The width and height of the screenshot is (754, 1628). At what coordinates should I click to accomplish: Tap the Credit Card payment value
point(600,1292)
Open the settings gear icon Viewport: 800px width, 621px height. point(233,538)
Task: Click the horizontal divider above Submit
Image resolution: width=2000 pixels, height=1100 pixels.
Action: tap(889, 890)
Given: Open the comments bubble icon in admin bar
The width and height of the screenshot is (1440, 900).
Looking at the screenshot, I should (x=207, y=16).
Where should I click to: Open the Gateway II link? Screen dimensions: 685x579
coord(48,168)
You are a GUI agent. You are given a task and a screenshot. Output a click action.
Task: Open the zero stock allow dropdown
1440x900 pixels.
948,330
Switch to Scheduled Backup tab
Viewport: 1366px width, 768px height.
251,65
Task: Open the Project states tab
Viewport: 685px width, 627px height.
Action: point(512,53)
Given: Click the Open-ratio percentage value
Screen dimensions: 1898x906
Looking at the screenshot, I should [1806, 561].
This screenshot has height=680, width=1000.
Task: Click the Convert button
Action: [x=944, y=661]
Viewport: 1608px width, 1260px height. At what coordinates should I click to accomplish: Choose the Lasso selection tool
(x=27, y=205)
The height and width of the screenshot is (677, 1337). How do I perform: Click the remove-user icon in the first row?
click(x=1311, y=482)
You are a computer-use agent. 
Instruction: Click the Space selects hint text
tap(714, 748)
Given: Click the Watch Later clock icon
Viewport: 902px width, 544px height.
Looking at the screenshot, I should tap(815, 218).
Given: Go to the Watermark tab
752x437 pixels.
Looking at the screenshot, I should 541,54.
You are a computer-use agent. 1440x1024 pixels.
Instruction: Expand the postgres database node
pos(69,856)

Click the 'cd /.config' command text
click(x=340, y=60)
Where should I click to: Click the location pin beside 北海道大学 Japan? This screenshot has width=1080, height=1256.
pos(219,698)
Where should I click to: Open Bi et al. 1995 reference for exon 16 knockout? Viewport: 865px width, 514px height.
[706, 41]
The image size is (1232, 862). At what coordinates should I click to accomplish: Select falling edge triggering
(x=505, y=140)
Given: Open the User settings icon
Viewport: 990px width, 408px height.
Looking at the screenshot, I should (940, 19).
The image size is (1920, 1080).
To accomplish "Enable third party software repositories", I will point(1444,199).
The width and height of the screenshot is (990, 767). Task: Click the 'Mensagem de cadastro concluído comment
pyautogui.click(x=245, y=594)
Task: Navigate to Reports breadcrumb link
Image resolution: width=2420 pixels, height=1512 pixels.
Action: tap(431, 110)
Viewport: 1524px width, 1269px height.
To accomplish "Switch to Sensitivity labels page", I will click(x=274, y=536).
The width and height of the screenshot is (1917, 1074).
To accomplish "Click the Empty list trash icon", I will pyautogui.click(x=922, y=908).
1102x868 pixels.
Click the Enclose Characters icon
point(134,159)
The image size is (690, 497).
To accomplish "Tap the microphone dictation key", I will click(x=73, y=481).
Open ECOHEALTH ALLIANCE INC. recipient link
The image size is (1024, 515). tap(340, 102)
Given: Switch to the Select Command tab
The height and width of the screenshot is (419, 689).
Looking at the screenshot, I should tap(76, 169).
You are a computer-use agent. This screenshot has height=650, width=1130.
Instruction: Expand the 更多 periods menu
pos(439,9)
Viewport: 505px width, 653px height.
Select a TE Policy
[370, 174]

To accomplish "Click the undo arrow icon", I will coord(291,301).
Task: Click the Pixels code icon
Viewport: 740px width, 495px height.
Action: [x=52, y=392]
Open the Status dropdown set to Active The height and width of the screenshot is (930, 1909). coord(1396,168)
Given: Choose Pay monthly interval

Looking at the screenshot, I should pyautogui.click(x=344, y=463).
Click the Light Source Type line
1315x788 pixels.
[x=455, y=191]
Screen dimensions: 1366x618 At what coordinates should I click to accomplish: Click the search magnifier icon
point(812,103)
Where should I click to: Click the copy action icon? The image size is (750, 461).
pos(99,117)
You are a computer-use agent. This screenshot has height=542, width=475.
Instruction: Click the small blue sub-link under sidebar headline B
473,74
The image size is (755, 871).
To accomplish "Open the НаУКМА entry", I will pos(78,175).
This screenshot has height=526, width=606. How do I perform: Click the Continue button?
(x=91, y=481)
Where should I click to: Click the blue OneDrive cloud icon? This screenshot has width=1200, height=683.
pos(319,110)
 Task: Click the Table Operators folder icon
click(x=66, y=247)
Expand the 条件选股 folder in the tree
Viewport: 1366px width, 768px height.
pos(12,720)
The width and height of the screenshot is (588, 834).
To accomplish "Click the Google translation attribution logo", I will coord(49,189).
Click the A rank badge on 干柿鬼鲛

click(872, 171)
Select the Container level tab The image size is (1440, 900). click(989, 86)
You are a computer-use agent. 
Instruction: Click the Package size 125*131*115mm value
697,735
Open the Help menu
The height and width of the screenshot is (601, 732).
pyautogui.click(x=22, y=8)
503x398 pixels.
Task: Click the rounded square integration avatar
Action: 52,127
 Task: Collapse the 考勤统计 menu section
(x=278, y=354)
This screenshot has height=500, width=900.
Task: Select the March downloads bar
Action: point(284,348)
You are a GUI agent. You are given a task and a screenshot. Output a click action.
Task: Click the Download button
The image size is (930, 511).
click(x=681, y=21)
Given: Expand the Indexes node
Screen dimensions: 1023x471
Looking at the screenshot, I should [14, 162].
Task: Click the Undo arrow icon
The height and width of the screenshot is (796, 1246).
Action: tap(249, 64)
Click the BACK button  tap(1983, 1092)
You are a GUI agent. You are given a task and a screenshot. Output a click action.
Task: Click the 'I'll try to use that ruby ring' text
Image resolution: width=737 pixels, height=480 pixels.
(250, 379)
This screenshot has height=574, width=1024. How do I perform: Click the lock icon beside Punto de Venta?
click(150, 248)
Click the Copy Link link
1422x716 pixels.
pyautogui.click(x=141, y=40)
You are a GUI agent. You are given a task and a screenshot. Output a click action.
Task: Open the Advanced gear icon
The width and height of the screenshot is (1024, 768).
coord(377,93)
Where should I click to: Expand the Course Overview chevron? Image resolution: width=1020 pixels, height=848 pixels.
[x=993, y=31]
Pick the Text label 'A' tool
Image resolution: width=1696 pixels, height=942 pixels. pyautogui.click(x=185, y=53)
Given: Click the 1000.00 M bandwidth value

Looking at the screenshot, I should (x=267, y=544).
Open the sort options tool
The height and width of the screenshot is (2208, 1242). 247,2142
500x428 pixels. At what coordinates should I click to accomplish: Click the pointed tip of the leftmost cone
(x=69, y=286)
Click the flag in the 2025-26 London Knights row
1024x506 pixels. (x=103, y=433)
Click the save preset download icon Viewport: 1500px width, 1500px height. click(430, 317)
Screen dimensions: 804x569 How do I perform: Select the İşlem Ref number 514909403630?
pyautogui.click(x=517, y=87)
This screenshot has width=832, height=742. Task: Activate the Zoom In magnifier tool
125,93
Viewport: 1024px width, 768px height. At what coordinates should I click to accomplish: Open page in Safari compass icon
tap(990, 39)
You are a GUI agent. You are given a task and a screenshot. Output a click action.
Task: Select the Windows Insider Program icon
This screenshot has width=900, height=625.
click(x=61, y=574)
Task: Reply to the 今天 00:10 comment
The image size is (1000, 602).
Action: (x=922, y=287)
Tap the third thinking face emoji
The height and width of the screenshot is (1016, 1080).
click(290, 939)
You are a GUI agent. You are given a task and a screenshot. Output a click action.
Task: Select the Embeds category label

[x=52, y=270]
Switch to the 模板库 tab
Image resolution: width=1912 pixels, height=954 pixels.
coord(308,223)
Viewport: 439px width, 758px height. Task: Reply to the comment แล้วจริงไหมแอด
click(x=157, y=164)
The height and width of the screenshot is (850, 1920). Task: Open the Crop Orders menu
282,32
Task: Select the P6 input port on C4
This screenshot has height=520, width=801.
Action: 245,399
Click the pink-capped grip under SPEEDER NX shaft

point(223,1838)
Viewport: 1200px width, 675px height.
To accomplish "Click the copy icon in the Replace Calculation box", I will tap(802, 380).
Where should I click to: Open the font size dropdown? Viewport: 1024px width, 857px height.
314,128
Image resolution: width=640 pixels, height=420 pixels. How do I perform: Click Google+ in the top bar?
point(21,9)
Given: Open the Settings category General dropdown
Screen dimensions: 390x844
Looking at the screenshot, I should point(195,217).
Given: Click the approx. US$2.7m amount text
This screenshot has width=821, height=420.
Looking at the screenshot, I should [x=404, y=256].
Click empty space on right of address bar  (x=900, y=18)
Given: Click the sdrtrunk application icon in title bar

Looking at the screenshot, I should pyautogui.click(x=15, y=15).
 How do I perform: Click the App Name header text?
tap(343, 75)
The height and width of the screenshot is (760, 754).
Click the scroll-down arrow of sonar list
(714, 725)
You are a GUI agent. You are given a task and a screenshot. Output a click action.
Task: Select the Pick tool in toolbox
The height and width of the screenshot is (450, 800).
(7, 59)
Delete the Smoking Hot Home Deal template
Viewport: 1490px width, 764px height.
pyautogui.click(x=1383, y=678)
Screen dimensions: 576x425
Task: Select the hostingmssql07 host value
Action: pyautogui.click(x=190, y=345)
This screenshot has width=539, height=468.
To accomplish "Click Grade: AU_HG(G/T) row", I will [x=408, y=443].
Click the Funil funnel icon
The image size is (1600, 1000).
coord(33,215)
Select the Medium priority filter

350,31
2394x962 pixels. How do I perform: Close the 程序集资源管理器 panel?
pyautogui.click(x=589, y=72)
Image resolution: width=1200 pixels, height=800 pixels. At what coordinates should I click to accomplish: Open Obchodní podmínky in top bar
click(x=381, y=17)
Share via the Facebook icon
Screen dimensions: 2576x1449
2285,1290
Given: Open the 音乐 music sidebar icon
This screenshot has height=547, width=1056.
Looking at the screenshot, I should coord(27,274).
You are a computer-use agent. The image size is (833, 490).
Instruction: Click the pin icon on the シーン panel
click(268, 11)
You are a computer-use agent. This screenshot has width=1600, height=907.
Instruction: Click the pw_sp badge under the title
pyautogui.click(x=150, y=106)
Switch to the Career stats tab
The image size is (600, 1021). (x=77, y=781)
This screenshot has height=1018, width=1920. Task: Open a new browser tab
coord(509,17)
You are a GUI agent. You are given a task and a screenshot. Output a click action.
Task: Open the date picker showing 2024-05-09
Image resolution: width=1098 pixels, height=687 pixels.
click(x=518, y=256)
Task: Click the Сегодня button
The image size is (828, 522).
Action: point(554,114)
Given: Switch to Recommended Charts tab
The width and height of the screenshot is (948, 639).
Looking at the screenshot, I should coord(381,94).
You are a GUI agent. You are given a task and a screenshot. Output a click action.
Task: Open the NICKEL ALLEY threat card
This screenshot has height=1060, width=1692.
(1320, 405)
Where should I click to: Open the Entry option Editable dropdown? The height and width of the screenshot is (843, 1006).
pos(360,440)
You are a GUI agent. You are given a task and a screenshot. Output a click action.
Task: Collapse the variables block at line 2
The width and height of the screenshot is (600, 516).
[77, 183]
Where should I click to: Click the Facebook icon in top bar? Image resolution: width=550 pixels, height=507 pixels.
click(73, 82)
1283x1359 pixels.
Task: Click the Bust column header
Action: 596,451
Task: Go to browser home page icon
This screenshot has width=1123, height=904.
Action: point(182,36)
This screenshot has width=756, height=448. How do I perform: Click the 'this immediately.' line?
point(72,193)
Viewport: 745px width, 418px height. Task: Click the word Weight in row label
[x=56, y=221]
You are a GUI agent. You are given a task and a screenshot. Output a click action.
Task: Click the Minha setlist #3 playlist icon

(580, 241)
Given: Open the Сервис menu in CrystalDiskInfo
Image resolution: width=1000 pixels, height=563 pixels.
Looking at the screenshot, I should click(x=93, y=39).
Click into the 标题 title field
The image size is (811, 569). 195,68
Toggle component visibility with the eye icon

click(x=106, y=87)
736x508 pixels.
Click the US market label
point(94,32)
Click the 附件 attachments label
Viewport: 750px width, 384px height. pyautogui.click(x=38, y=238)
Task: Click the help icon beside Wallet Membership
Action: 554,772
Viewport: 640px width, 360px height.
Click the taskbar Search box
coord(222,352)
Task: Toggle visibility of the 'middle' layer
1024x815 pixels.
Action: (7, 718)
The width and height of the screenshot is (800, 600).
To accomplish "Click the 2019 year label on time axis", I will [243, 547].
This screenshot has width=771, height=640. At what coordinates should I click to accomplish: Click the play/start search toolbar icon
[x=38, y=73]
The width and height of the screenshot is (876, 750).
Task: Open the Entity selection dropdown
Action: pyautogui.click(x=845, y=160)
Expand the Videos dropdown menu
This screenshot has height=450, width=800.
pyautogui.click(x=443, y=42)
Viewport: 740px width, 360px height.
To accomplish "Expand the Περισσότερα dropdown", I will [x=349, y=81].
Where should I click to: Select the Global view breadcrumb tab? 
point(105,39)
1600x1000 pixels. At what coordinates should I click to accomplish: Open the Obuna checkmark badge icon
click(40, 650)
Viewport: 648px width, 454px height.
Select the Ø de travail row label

++++++++++

**Description of the task:**
Which lines above include the word "gear"? Show each one.

**Response to the exercise:**
Open the settings gear icon Viewport: 800px width, 621px height. point(233,538)
Task: Open the Advanced gear icon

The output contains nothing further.